I feel like K is still on the cusp where you can get away with a lot of play and just a little reading/writing instruction. There’s a reason that K is optional in many places.
Anon says
Every plan I’ve seen is so varied. Our town will treat all students the same; towns near us (NY) are doing all half days for elementary school. However, basically all of us are starting fully remote! It’s going to be an unideal year no matter what the schedule is.
I also have a Kindergartner and it’s helpful to remember that K academics do not matter a bit in the grand scheme. There will be lots of catch up in first grade after a year like this, I’m sure. And some time is school checks the “socialization” box.
Anonymous says
I don’t know that there will be in-person next year, or even the year after that. NY state had, what, a 0.6% test positivity rate yesterday? If you guys can’t have in person classes, who can!? I understand that in many parts of the country it’s not safe to have in-person school right now. But I’m seriously disturbed by the reluctance to open schools in the areas where the numbers are very good, because I don’t see this virus fully going away for years, if not decades.
Anonymous says
Places where it might be safe don’t want to go back, and the places where it is least safe are most eager to go back.
Anonymous says
Well, teachers don’t want to go back. The parents I know in NY and the other states with good numbers want to send their kids back. It just feels like the goal posts are constantly moving. Like they originally said 10% positivity is the goal and then we got there and then they said no, actually 5% and then we got there and then they said 1% and then NY at least is there but even that’s not good enough, apparently.
Anon says
I know, I also feel like if NY is ever going back in person, now is the time. But there has been a LOT of pushback from teachers. I also think our area is trying to be super buttoned up with CDC guidelines, which requires renovations and changes in the school buildings that are not complete yet (like modifying the ventilation systems to accept a certain type of filter). Our district says it will go to hybrid in October…we will see!
Coach Laura says
We used “What your first (second, third etc) grader needs to know” series when our kids were in those grades. It might be worth it to buy/borrow and take a look to see what grade level expectations are, especially if you feel like your kid(s) are adrift without much input from the schools.

▶ [PROVIDED INFORMATION]
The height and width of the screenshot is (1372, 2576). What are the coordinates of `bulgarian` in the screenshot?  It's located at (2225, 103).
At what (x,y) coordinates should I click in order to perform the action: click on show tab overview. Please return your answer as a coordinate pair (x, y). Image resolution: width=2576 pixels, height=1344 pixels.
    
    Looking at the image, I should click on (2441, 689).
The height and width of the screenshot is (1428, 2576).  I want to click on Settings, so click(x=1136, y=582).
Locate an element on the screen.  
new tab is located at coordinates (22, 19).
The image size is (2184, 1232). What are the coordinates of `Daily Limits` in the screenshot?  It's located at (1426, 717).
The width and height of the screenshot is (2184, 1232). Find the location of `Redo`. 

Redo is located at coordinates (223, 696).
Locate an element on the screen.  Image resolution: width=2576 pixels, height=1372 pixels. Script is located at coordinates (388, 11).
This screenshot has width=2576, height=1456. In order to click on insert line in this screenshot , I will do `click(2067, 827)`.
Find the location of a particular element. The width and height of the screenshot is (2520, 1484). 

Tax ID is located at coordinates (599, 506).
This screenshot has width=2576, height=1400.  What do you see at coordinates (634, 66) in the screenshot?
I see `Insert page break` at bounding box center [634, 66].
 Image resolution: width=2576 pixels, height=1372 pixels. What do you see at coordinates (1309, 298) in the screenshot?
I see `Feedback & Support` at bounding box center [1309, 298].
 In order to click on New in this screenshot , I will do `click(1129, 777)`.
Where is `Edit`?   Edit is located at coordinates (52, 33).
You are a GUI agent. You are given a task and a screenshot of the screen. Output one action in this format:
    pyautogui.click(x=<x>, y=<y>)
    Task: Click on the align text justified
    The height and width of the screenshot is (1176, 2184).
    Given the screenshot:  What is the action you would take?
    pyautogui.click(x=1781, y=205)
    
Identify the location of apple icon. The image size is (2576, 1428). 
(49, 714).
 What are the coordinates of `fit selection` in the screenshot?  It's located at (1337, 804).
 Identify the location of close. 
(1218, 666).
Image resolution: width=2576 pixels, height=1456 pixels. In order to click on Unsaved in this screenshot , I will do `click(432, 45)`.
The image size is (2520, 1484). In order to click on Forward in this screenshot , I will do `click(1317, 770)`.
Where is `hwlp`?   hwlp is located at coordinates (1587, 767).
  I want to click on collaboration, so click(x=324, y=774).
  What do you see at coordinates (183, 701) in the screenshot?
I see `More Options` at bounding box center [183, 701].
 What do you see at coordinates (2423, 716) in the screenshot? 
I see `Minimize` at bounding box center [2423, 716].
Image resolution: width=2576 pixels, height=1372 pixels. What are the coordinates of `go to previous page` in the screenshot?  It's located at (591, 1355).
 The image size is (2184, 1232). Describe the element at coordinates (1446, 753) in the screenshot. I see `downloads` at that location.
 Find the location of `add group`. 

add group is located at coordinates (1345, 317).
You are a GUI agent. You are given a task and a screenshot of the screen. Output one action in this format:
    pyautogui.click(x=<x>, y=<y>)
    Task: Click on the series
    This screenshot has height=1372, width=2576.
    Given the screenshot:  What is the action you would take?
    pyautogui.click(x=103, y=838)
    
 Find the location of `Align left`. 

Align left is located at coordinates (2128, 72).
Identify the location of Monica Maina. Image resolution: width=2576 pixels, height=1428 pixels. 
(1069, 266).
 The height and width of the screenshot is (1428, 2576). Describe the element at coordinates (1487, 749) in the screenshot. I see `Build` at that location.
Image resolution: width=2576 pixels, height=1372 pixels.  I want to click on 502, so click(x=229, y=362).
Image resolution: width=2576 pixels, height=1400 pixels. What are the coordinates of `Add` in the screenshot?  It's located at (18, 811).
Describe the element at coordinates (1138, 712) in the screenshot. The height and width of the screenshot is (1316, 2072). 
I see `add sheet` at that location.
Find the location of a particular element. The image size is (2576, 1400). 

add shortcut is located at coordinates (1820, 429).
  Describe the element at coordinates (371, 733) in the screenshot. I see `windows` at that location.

▶ [TASK SET]
• a. Answer these questions about the school reopening comments:
(i) What test positivity rate does one commenter say NY state had the day before?
(ii) In what month does one commenter's district say it will go to hybrid?
(iii) What book series did Coach Laura use when her kids were in those grades?
• b. Revise the school reopening comments from "I feel like" to "in many places.", changing "optional" to "voluntary".
• c. Carry on the school reopening comments from the point where they end.

▶ [ANSWERS BELOW]
• a.
(i) 0.6%
(ii) October
(iii) "What your first (second, third etc) grader needs to know"

• b.
I feel like K is still on the cusp where you can get away with a lot of play and just a little reading/writing instruction. There’s a reason that K is voluntary in many places.

• c.
Anon says
Suburbs in our city started with K-2 back and now are transitioning back to the other grades as well. Not sure how they did it, but it worked well enough for them for a month that they felt comfortable bringing back other students.
Redux says
What is the solution for overtaxed internet at home? I am on a webinar, my DH is on a zoom meeting (and soon we will have a kid on google classrooms) and one of us keeps freezing or getting booted. Do we need a new router? Extender? I know nothing about how this works.
Anon says
You likely need to up your connection speed or size with your provider, and then I also recommend a mesh router system. DH did both for me right when we started WFH, and now I can do full VPN with video, he can play online graphics intensive video games, and our kid can stream Disney on at least 3 different devices all at the same time with no issues (yes, we are a screen time intensive household and yes I am OK with that).
Quail says
We had the same thing happen at the beginning. We got a new modem and upped our internet speed from our provider. Not sure which of those things fixed it, but it’s fixed. Kept the same two-frequency router. FWIW, our internet speed is never as fast as what is advertised (I’m sure “speeds up to X!” is how they phrase it) so I’m sure that was part of it.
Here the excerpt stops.